Critiche forti e chiare, emerse davanti alla VI commissione consiliare, che hanno dunque portato ad un livello istituzionale nuovo le polemiche innescate dalla linea dura impressa dall’amministrazione regionale alla gestione del fenomeno immigrazione. Troppo spesso pericolosamente associato alla criminalità. «Invece - ha proseguito il prefetto di di Trieste, Porzio - a non rispettare le regole sono quote marginali se parametrate al numero complessivo di persone accolte. Del resto in ogni comunità è possibile che ci sia qualcuno che non si comporta come deve. Inoltre rispetto al passato, oggi vi è un aumento delle famiglie».

E il caso bivacchi? Per Porzio non autorizza a parlare di situazione di emergenza. «Si sta ripetendo quello che accade tutte le estati con arrivi più massicci che vanno ad impattare su realtà già sature, ed è per questo motivo che abbiamo dato il via ad un piano di alleggerimenti continui, sfociati nel fine settimane negli ultimi 80 sgomberi sollecitati anche il presidente della Regione, Massimiliano Fedriga».

«Quelle sollevate dai prefetti sono criticità che non capisco», ha replicato l’assessore regionale con delega all’Immigrazione, Pierpaolo Roberti -. Bastava leggere le due pagine della delibera che si accompagna al Piano annuale per l’immigrazione per rendersi conto che i pericoli paventati non esistono.
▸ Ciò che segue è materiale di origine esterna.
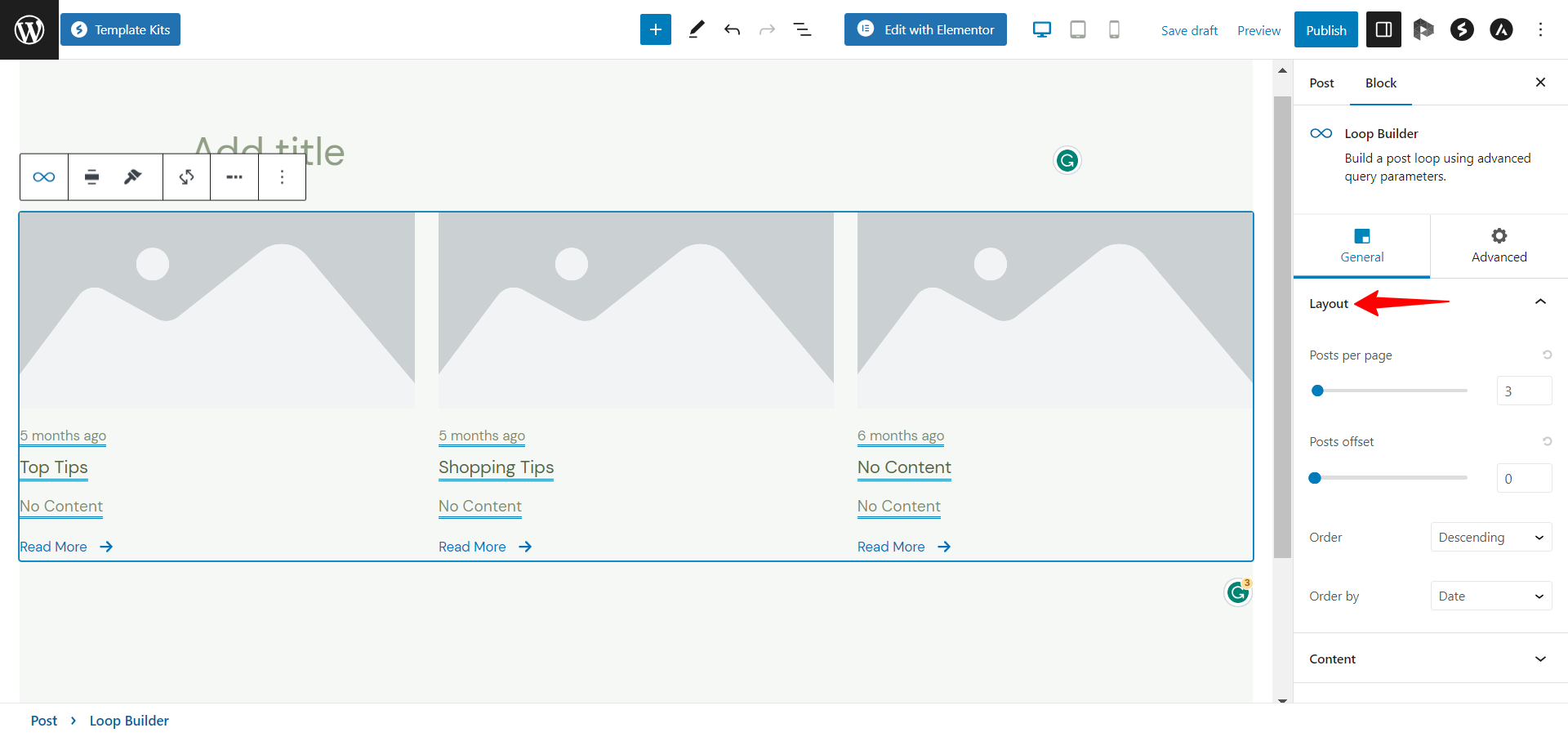Viewport: 1568px width, 737px height.
Task: Switch to the Post tab
Action: click(x=1321, y=83)
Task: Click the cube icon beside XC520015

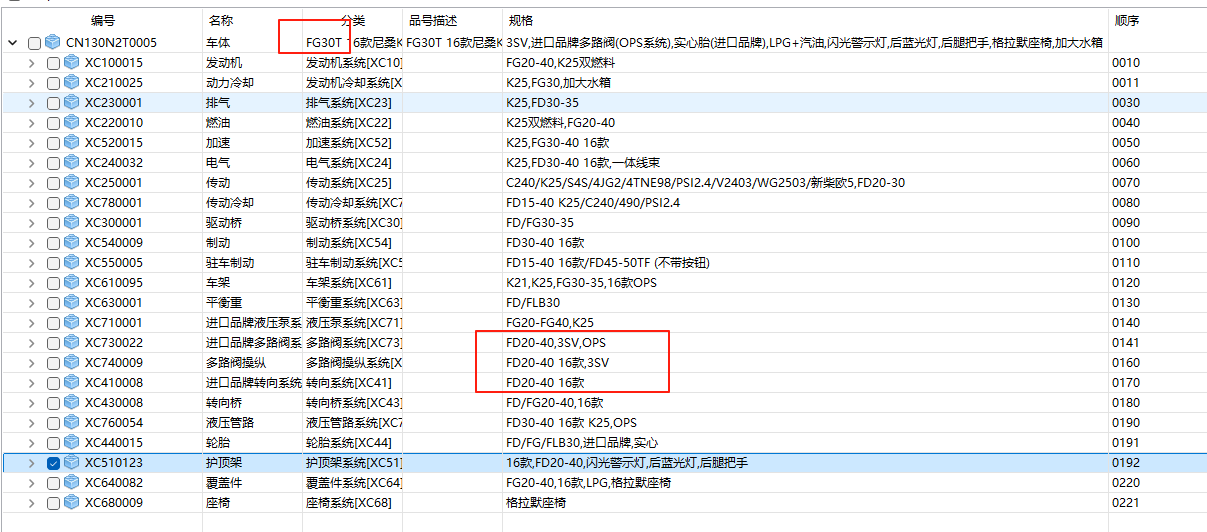Action: click(x=72, y=143)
I corsi per l’alfabetizzazione degli adulti non vengono soppressi, anzi implementati con l’inserimento nel corso di lingua italiana anche dei temi inerenti la legalità, l’educazione civica e la parità di genere. Tagliamo i micro e i macro progetti locali, della cui utilità nessuno è riuscito ancora a darci prove convincenti».
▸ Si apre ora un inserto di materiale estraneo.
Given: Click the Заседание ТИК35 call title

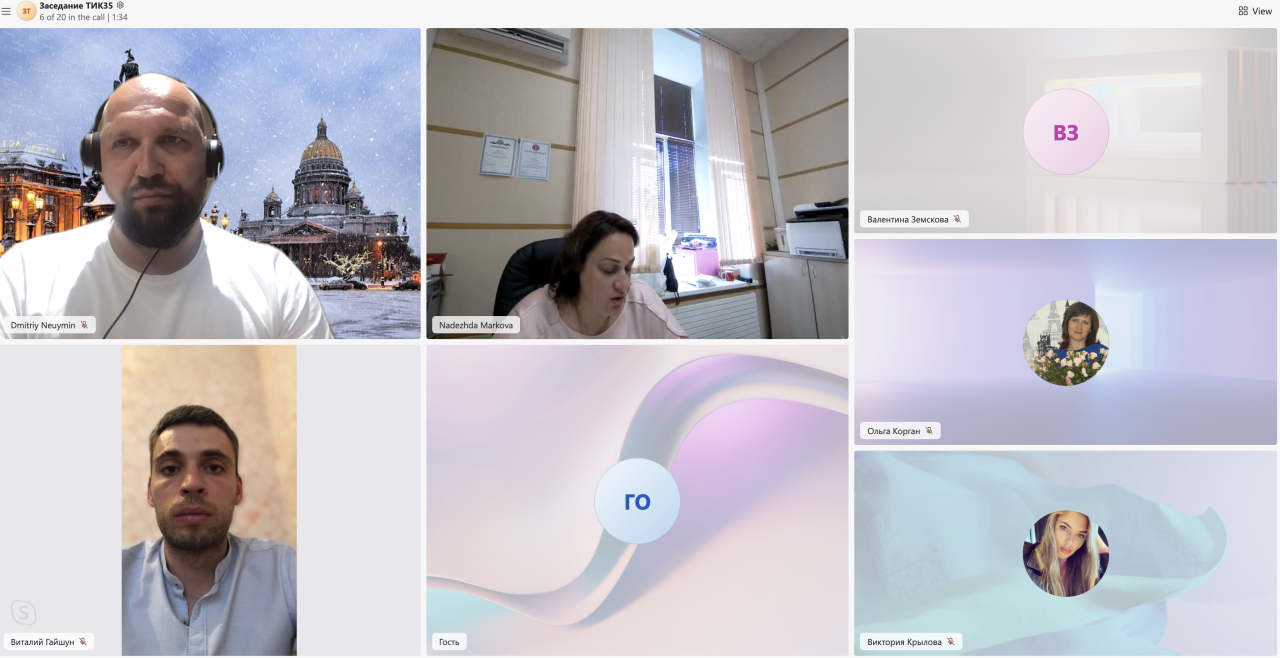Looking at the screenshot, I should [76, 5].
Nel corso dei lavori è stato poi riferito un dato particolare: il fenomeno migratorio viene percepito dalla popolazione con dimensioni 4 volte superiori al reale. «Evidentemente perché il sistema di accoglienza non funziona - commenta Roberti -. Se anziché avere cinquemila migranti in giro per le strade, li tenessimo chiusi in strutture non ci sarebbe nessun problema di carattere sociale».

Parole, quelle dell’assessore, che hanno innescato le critiche delle opposizioni. Secondo Francesco Russo, consigliere del Partito democratico, «quella della giunta è una delibera sbagliata elaborata da chi pensa di essere ancora in campagna elettorale dicendo “prima gli italiani”. Tagliare è una illusione perché le spese sulla comunità ritorneranno decuplicate sotto forme diverse». Chiara Da Giau, sempre del Pd, ha evidenziato che «le audizioni odierne hanno messo tragicamente in luce la profonda distanza tra la propaganda dell’assessore Roberti e della giunta Fedriga e la realtà».

Netta anche la posizione degli autonomisti. «Sono sorpreso per le dichiarazioni dei prefetti - ha aggiunto il capogruppo di Patto per l’autonomia, Massimo Moretuzzo - che hanno demolito due assunti: la crescita dei reati in questa regione non è legata all’arrivo dei migranti, l’accoglienza diffusa non è facilmente sostituibile. Se ritenete che i prefetti abbiano detto delle fesserie allora bisogna dirlo al ministro che intervenga».

Di avviso diametralmente opposto Mauro Bordin, capogruppo della Lega. «Non convincono le opinioni dei prefetti, secondo cui i progetti di accoglienza che la giunta regionale ha deciso di non finanziare, aiuterebbero a prevenire reati ed evitare che i migranti girino inattivi per le nostre città. Si tratta di fenomeni che sono stati segnalati già negli anni passati quando i precedenti governi a guida Pd, non avevano lesinato l'impiego di risorse per l’accoglienza. L’accoglienza diffusa è stata bocciata dai cittadini e quindi non può rappresentare una risposta valida al problema migratorio».

Alla fine la Commissione ha espresso parere favorevole alla delibera con i soli voti della maggioranza di centrodestra, contrari il centrosinistra, Patto per l'Autonomia e Movimento 5 stelle.